En pareille matière, le nerf de l’entreprise, c’est l’argent ; mais il n’y a pas de nation au monde qui soit assez riche pour payer directement, par un article de budget, les dépenses de l’émigration. Si, pour imprimer immédiatement à l’œuvre une impulsion vigoureuse, il est nécessaire que le gouvernement débourse une assez forte somme prélevée sur les revenus ordinaires, ce sacrifice ne saurait se prolonger au-delà de quelques années ; il convient de créer à l’émigration des ressources particulières et permanentes. La législation anglaise offre la solution du problème : toutes les terres coloniales appartenant de droit à la couronne, il est facile d’organiser un régime de ventes ou de concessions dont le prix puisse être affecté au transport et à l’établissement d’une population tirée du dehors. Ce régime, d’une extrême simplicité, est en vigueur dans la plupart des possessions britanniques. Les ventes ont lieu par voie d’adjudication sur une mise à prix qui varie selon les colonies (1 liv. sterl. par acre en Australie, 2 shillings au Cap, 4 shillings à Natal). Lorsqu’il ne se présente pas d’acquéreurs aux enchères publiques, les terrains sont concédés à l’amiable à mesure que les colons se présentent et aux conditions de la mise à prix.

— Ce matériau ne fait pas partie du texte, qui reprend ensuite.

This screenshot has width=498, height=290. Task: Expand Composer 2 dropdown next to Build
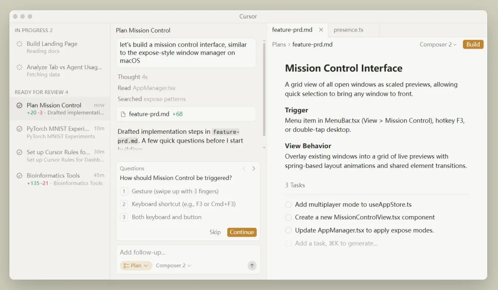coord(438,44)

Un tel système exige que le gouvernement facilite autant que possible les achats de terres, car les ressources destinées au fonds d’émigration sont proportionnées à l’importance des ventes. On a donc recherché les moyens de rendre les concessions accessibles, non-seulement aux habitans qui résident déjà dans la colonie, mais encore aux spéculateurs de la Grande-Bretagne. Ceux-ci peuvent déposer à la banque d’Angleterre des sommes de 100 liv. st. au moins, et ils reçoivent en échange un bon qui leur permet d’obtenir dans les colonies la propriété d’une étendue de terre domaniale équivalente au montant du dépôt. En outre, et c’est là le point essentiel, ils ont le droit de désigner à la commission officielle un certain nombre d’émigrans, qui sont transportés gratuitement. Les sommes versées à la banque sont ainsi immédiatement dépensées au profit de l’émigration, et, comme elles représentent la valeur des terres vendues au Cap ou en Australie, il en résulte que ce sont les colonies elles-mêmes qui pourvoient en définitive aux frais d’établissement des cultivateurs venus d’Angleterre, et qu’elles paient par avance le service qui leur est rendu. La commission se charge du transport des passagers : elle frète des navires dont les départs sont échelonnés de telle sorte que les émigrans, à leur arrivée dans la colonie, ne trouvent point le marché encombré ; elle a soin d’affecter un chirurgien à chaque navire ; elle s’assure de la quantité et de la bonne qualité des approvisionnemens placés à bord ; en un mot, elle veille strictement à l’exécution des mesures prescrites par la législation spéciale qui régit en Angleterre le transport des passagers. On a calculé que, pour l’année 1850, les frais de la traversée n’ont pas dépassé 353 francs par émigrant pour la Nouvelle-Galles, 340 francs pour l’Australie du Sud, et 270 francs pour le cap de Bonne-Espérance. Il serait difficile d’obtenir des résultats plus économiques pour des traversées aussi longues.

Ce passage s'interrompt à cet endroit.